Below are records; copy every line in them that holds the word "computer".
————————
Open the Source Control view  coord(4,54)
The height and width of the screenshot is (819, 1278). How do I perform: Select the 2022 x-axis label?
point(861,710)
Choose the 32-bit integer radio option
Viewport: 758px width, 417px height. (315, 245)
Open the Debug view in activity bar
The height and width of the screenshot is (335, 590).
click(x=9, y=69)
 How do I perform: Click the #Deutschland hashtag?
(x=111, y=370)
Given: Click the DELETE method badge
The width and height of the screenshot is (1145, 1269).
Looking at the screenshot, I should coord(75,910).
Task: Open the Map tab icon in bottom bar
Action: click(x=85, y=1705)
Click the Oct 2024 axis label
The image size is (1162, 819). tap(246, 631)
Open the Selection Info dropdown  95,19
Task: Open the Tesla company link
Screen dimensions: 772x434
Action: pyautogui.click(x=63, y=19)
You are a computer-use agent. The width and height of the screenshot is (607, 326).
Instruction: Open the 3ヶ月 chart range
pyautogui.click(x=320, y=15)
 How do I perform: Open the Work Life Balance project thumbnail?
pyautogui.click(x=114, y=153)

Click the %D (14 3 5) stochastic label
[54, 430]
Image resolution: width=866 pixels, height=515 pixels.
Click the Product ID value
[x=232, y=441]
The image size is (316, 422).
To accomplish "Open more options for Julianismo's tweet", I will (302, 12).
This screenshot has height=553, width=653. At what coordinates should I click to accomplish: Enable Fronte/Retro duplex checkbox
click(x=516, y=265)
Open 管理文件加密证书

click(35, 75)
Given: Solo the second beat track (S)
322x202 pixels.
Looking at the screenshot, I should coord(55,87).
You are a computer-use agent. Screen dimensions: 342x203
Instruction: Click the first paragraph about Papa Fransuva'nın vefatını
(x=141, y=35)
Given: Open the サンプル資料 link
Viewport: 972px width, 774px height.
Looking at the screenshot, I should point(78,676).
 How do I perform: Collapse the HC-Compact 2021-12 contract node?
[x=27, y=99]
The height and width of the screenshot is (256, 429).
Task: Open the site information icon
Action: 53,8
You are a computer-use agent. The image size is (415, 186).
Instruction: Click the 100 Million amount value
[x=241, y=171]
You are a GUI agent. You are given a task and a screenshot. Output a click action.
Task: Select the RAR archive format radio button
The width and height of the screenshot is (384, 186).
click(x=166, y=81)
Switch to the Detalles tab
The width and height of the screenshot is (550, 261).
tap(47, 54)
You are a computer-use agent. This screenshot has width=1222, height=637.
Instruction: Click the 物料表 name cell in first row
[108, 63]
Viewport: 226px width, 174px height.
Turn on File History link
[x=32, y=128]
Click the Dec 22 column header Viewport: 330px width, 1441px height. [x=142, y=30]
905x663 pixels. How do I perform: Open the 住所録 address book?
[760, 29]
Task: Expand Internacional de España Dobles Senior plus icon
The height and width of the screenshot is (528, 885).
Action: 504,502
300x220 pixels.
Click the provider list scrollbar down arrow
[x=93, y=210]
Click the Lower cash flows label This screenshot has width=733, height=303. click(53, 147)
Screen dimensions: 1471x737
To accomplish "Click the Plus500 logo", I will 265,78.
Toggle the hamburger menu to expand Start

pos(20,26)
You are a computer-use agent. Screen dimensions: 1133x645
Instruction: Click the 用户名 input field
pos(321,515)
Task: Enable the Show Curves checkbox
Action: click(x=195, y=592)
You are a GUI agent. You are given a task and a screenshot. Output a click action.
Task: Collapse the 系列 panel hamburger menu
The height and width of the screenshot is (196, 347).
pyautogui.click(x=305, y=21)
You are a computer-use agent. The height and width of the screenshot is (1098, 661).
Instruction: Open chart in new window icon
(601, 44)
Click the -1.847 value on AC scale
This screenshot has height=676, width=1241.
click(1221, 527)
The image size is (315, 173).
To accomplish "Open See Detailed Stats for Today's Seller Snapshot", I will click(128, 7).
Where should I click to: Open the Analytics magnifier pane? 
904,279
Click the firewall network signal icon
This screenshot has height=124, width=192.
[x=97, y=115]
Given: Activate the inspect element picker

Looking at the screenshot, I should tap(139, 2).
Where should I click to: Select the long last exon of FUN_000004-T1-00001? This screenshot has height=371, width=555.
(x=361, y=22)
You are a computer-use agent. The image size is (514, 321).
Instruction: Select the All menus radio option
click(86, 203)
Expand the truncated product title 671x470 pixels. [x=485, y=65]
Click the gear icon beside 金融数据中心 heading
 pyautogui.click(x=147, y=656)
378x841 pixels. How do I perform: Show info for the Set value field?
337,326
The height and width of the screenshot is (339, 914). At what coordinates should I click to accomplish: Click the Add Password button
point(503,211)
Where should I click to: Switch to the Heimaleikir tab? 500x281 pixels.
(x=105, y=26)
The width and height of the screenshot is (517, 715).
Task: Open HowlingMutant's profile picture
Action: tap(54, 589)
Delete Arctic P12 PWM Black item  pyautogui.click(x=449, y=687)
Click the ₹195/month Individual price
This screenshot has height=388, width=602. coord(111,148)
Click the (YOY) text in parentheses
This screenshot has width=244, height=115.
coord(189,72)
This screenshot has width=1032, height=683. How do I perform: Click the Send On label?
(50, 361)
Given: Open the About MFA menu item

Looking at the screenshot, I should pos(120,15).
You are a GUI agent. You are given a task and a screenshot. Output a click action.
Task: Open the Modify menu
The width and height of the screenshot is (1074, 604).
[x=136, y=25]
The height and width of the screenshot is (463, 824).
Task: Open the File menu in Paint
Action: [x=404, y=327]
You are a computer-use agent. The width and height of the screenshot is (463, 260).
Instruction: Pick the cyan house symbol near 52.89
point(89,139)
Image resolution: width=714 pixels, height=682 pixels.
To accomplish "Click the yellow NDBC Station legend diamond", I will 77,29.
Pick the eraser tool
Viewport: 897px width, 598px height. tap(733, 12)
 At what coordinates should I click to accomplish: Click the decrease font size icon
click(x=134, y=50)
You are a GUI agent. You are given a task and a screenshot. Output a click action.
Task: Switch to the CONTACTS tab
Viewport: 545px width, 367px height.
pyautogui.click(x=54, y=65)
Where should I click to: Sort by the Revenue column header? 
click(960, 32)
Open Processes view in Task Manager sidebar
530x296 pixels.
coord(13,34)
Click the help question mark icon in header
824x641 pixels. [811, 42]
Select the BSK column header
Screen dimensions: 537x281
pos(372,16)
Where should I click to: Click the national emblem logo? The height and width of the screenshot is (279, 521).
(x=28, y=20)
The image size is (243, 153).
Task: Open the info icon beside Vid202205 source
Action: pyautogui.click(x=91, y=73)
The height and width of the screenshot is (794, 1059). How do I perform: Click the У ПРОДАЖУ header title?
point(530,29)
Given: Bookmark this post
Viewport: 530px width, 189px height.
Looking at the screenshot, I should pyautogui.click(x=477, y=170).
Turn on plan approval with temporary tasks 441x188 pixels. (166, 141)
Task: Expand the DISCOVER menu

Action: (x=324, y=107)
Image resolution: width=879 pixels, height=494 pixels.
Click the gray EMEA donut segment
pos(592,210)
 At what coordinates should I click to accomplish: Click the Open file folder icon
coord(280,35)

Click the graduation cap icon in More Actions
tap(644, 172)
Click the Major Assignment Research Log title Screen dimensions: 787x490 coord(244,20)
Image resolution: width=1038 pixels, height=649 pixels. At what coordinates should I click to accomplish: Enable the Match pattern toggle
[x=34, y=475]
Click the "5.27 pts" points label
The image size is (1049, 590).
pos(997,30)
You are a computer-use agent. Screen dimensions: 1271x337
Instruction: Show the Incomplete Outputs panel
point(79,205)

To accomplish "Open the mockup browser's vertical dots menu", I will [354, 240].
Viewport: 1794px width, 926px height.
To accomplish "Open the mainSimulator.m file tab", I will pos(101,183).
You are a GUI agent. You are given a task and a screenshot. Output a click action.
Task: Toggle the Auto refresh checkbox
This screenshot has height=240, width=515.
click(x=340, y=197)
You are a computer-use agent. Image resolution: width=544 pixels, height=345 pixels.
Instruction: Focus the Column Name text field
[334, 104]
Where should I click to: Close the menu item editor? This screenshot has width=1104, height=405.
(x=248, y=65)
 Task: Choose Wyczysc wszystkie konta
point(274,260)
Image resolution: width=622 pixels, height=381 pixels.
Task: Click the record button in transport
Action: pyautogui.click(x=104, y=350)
————————
*Answer for this exercise*:
You are a computer-use agent. The width and height of the screenshot is (607, 326).
You are a computer-use agent. Screen dimensions: 342x203
You are a computer-use agent. The image size is (415, 186).
You are a computer-use agent. This screenshot has width=1222, height=637.
You are a computer-use agent. Screen dimensions: 1133x645
You are a computer-use agent. The height and width of the screenshot is (1098, 661).
You are a computer-use agent. The image size is (514, 321).
You are a computer-use agent. The width and height of the screenshot is (463, 260).
You are a computer-use agent. Screen dimensions: 1271x337
You are a computer-use agent. Image resolution: width=544 pixels, height=345 pixels.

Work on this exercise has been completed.